BEGIN Material for this exercise

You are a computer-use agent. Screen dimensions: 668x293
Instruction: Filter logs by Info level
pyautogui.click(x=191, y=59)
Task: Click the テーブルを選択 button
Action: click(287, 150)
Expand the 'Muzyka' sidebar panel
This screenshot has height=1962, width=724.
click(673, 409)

END Material for this exercise

Stated task: Please copy the listing above line for line, keeping every character unchanged.

Reply:
You are a computer-use agent. Screen dimensions: 668x293
Instruction: Filter logs by Info level
pyautogui.click(x=191, y=59)
Task: Click the テーブルを選択 button
Action: click(287, 150)
Expand the 'Muzyka' sidebar panel
This screenshot has height=1962, width=724.
click(673, 409)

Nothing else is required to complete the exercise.